List each line of the data below as a numbered list, skipping blank lines. Leave the pictures out.

======

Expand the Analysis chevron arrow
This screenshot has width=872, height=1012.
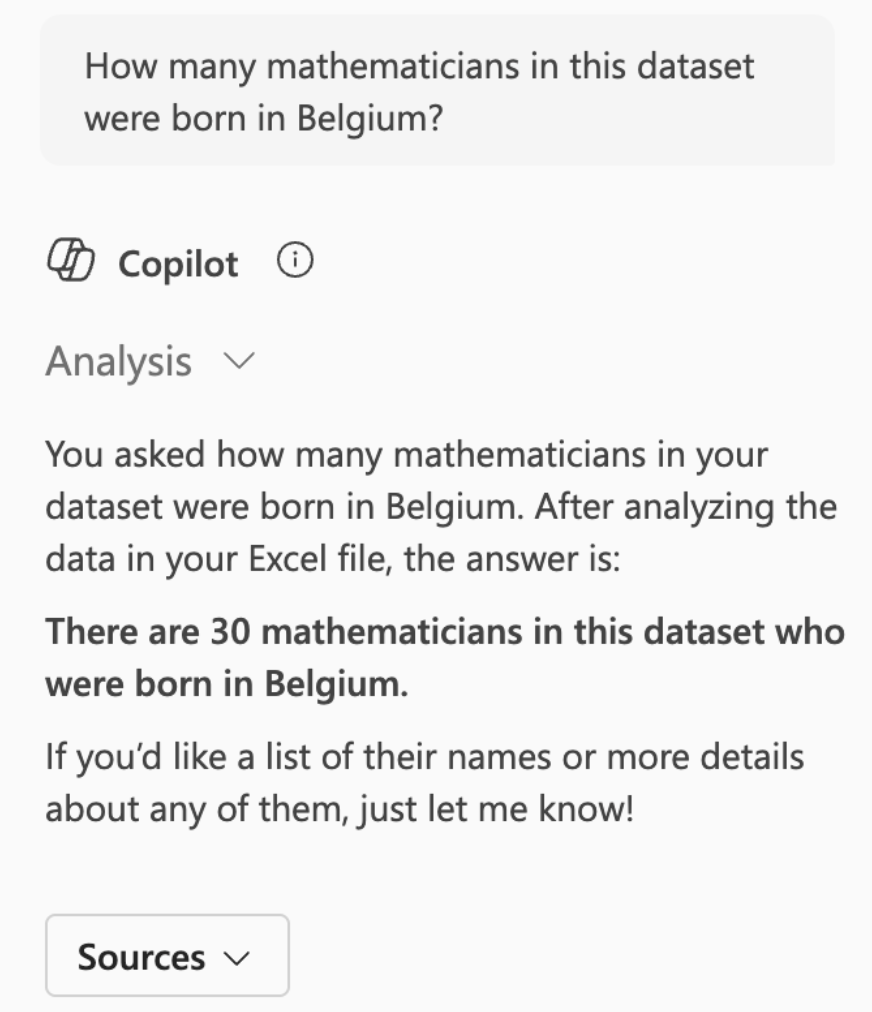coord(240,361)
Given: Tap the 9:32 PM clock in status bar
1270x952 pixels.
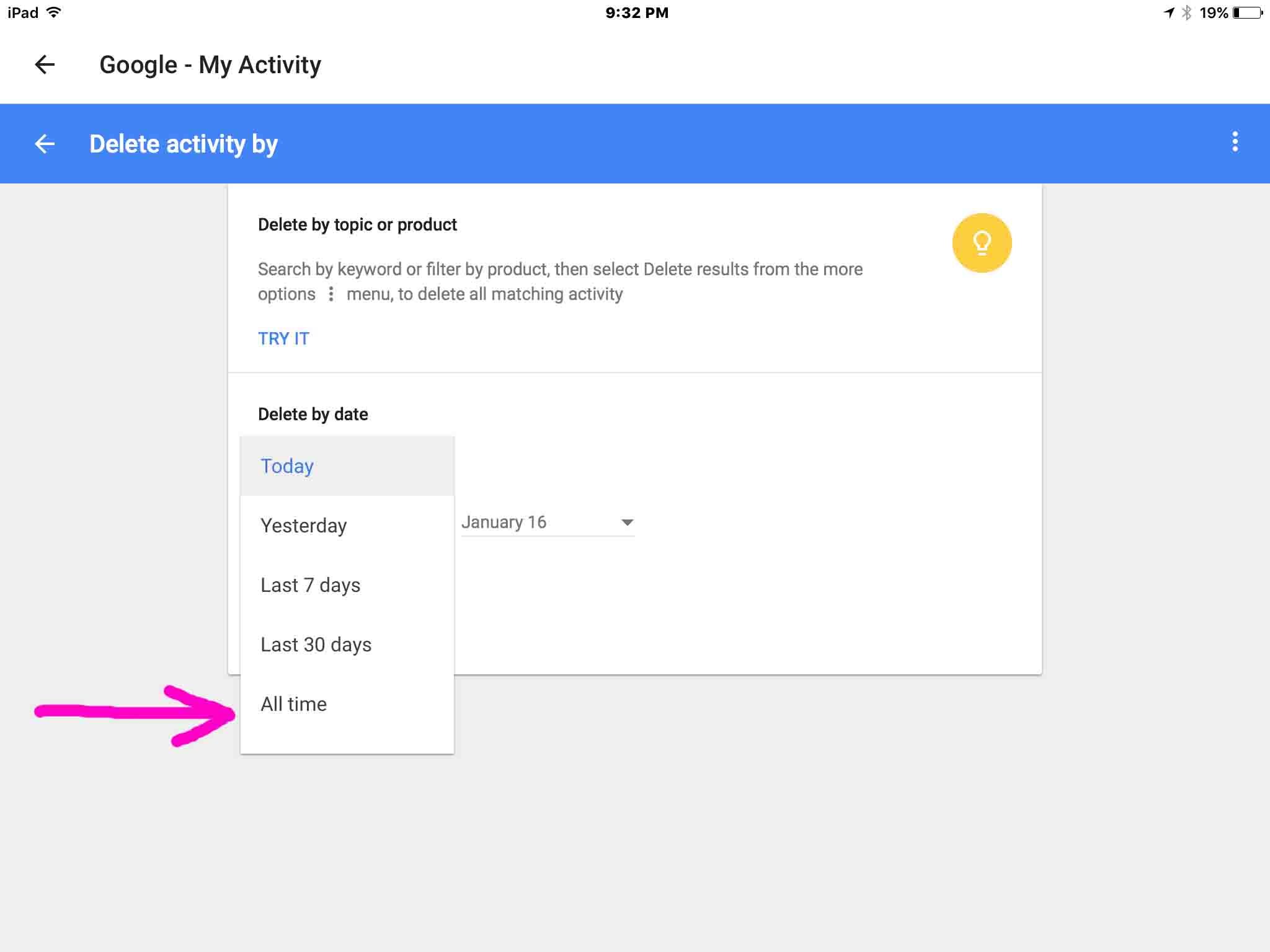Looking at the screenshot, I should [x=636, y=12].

======

- Answer to this exercise:
1. Expand the Analysis chevron arrow
2. This screenshot has width=872, height=1012.
3. coord(240,361)
4. Given: Tap the 9:32 PM clock in status bar
5. 1270x952 pixels.
6. Looking at the screenshot, I should [x=636, y=12].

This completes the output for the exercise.